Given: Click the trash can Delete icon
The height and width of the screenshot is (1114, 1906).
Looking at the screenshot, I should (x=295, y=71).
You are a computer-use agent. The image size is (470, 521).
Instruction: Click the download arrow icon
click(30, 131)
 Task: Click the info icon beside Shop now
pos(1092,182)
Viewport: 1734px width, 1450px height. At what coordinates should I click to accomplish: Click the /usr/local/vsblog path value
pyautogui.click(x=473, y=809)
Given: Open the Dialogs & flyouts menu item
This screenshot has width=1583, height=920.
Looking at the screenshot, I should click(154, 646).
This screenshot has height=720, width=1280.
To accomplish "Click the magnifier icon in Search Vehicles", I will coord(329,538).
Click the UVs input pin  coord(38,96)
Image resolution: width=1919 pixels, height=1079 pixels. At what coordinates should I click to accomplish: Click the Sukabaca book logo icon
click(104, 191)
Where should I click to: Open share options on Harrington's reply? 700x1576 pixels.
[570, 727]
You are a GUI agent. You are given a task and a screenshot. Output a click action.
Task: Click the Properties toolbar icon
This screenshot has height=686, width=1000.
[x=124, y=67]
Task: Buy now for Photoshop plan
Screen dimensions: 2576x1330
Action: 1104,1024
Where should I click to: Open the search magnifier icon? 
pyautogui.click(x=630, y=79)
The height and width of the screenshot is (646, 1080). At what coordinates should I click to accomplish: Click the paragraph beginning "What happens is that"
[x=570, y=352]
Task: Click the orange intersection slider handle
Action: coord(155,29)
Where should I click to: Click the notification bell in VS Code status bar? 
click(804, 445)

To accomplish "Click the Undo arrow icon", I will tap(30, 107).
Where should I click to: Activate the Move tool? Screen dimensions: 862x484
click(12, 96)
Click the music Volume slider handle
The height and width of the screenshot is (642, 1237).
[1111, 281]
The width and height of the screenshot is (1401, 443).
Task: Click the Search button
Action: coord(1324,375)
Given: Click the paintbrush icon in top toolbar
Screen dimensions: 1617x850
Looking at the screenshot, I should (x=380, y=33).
::::
Your goal
Rewrite all the records above with every "Screen dimensions" changed to "Screen size" and nothing else altered.

Full output
Given: Click the trash can Delete icon
The height and width of the screenshot is (1114, 1906).
Looking at the screenshot, I should (x=295, y=71).
You are a computer-use agent. The image size is (470, 521).
Instruction: Click the download arrow icon
click(30, 131)
 Task: Click the info icon beside Shop now
pos(1092,182)
Viewport: 1734px width, 1450px height. At what coordinates should I click to accomplish: Click the /usr/local/vsblog path value
pyautogui.click(x=473, y=809)
Given: Open the Dialogs & flyouts menu item
This screenshot has width=1583, height=920.
Looking at the screenshot, I should click(154, 646).
This screenshot has height=720, width=1280.
To accomplish "Click the magnifier icon in Search Vehicles", I will coord(329,538).
Click the UVs input pin  coord(38,96)
Image resolution: width=1919 pixels, height=1079 pixels. At what coordinates should I click to accomplish: Click the Sukabaca book logo icon
click(104, 191)
Where should I click to: Open share options on Harrington's reply? 700x1576 pixels.
[570, 727]
You are a GUI agent. You are given a task and a screenshot. Output a click action.
Task: Click the Properties toolbar icon
This screenshot has height=686, width=1000.
[x=124, y=67]
Task: Buy now for Photoshop plan
Screen size: 2576x1330
Action: 1104,1024
Where should I click to: Open the search magnifier icon? 
pyautogui.click(x=630, y=79)
The height and width of the screenshot is (646, 1080). At what coordinates should I click to accomplish: Click the paragraph beginning "What happens is that"
[x=570, y=352]
Task: Click the orange intersection slider handle
Action: coord(155,29)
Where should I click to: Click the notification bell in VS Code status bar? 
click(804, 445)

To accomplish "Click the Undo arrow icon", I will tap(30, 107).
Where should I click to: Activate the Move tool? Screen size: 862x484
click(12, 96)
Click the music Volume slider handle
The height and width of the screenshot is (642, 1237).
[1111, 281]
The width and height of the screenshot is (1401, 443).
Task: Click the Search button
Action: coord(1324,375)
Given: Click the paintbrush icon in top toolbar
Screen size: 1617x850
Looking at the screenshot, I should (x=380, y=33).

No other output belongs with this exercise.